Standover height is the height of the bike’s top tube from the ground. For people who step off of bikes, it’s essential to know whether you can put a foot down comfortably.

This bike geometry measurement can be tricky. For example, most cyclocross bikes have higher top tubes than gravel bikes because their riders need more space in the center triangle to throw the bike over their shoulder.

There is more likelihood of hitting the top tube on bikes with higher standover measurements. They can also be a little more challenging to mount and dismount.

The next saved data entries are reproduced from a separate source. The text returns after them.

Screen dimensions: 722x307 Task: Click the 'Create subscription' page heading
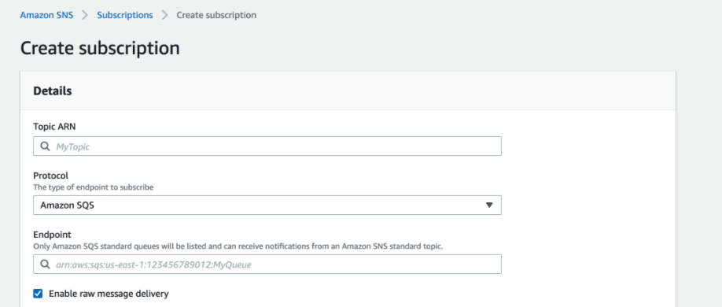pos(100,48)
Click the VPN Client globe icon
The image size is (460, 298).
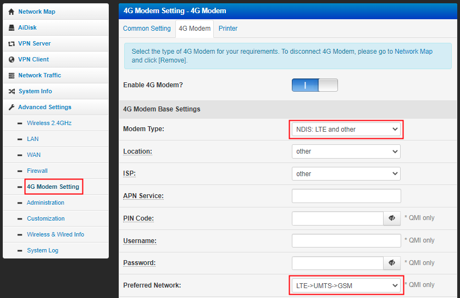click(x=11, y=59)
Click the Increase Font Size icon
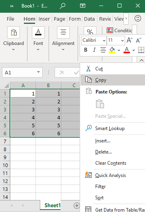The width and height of the screenshot is (145, 212). pos(129,40)
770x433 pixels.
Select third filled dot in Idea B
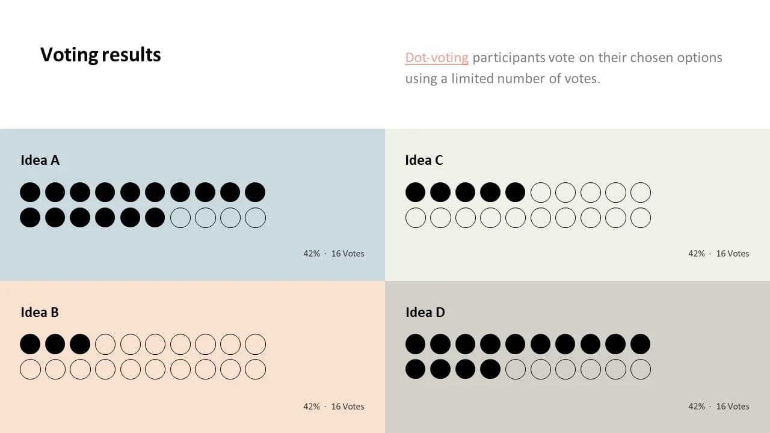(80, 345)
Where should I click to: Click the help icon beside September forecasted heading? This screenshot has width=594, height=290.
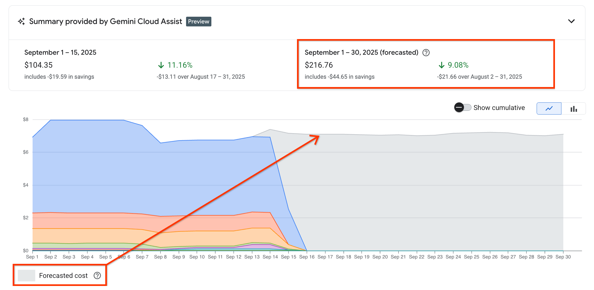[426, 53]
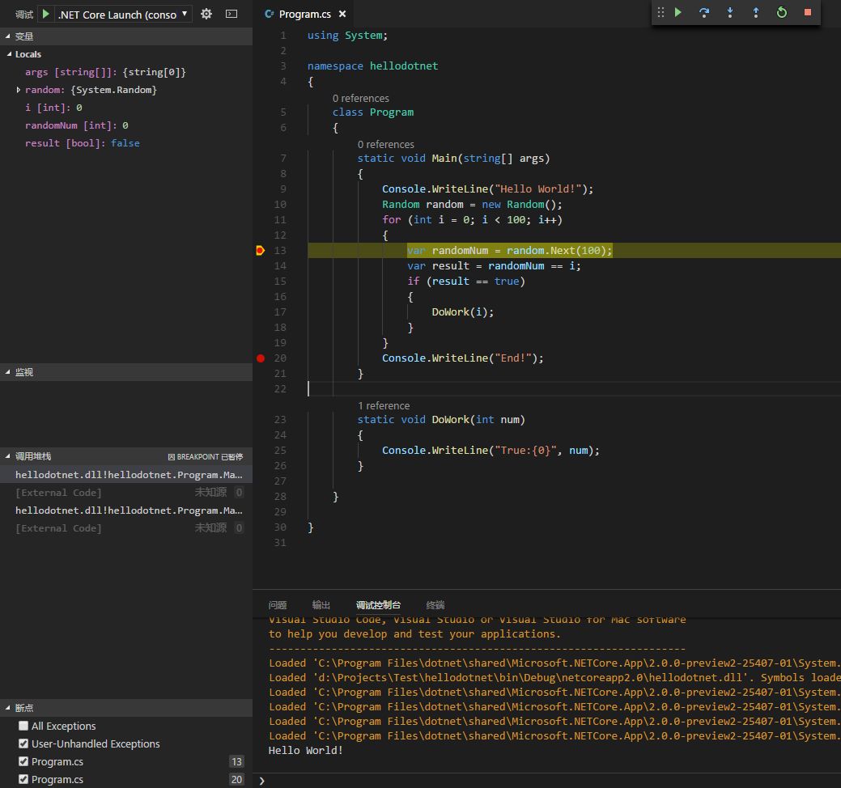This screenshot has height=788, width=841.
Task: Collapse the Locals section
Action: point(10,54)
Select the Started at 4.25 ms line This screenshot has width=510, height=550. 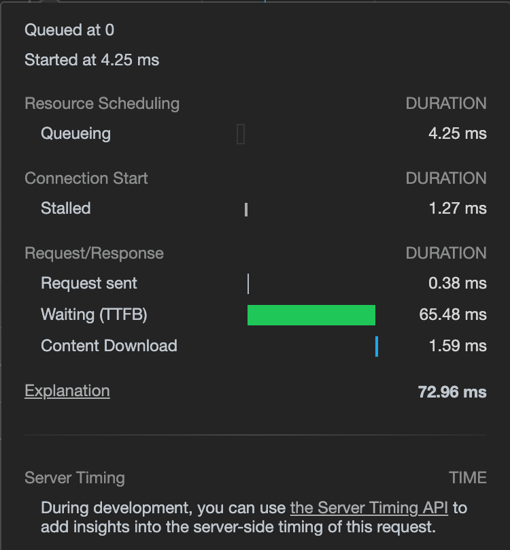point(92,60)

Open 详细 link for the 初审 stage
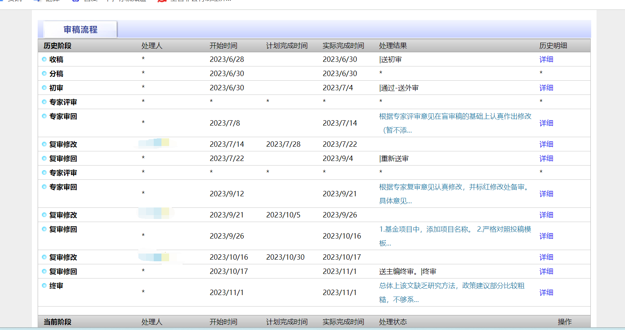pyautogui.click(x=546, y=88)
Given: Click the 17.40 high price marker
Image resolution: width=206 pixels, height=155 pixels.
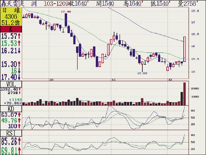Looking at the screenshot, I should click(x=65, y=11).
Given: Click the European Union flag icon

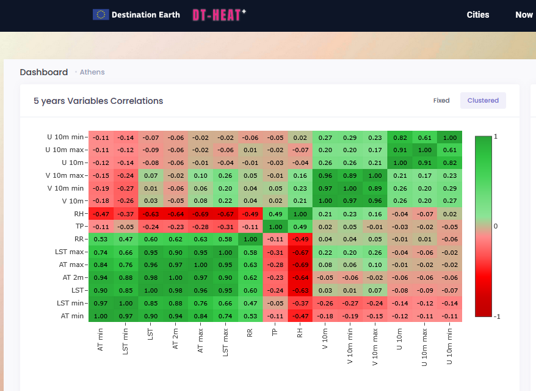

Adjustments to Bike Geometry

Of course, there are accessories riders can buy to help dial in fit further if a bike’s factory geometry is a bit off. Spacers, stems with increased reach or rise, shorter or longer crank arms, seat posts with a setback or no setback, and almost endless handlebar variations can all drastically alter the feel of a bike, as can bigger modifications like different forks.

But, as riders use aftermarket accessories to tinker with a bike’s fit, they risk getting rid of the features of a bike’s design that enable it to ride as intended.

Understanding bike geometry is an essential first step in selecting a bike, but there’s nothing quite like hopping on and going for a ride to get to know how a bike fits and handles.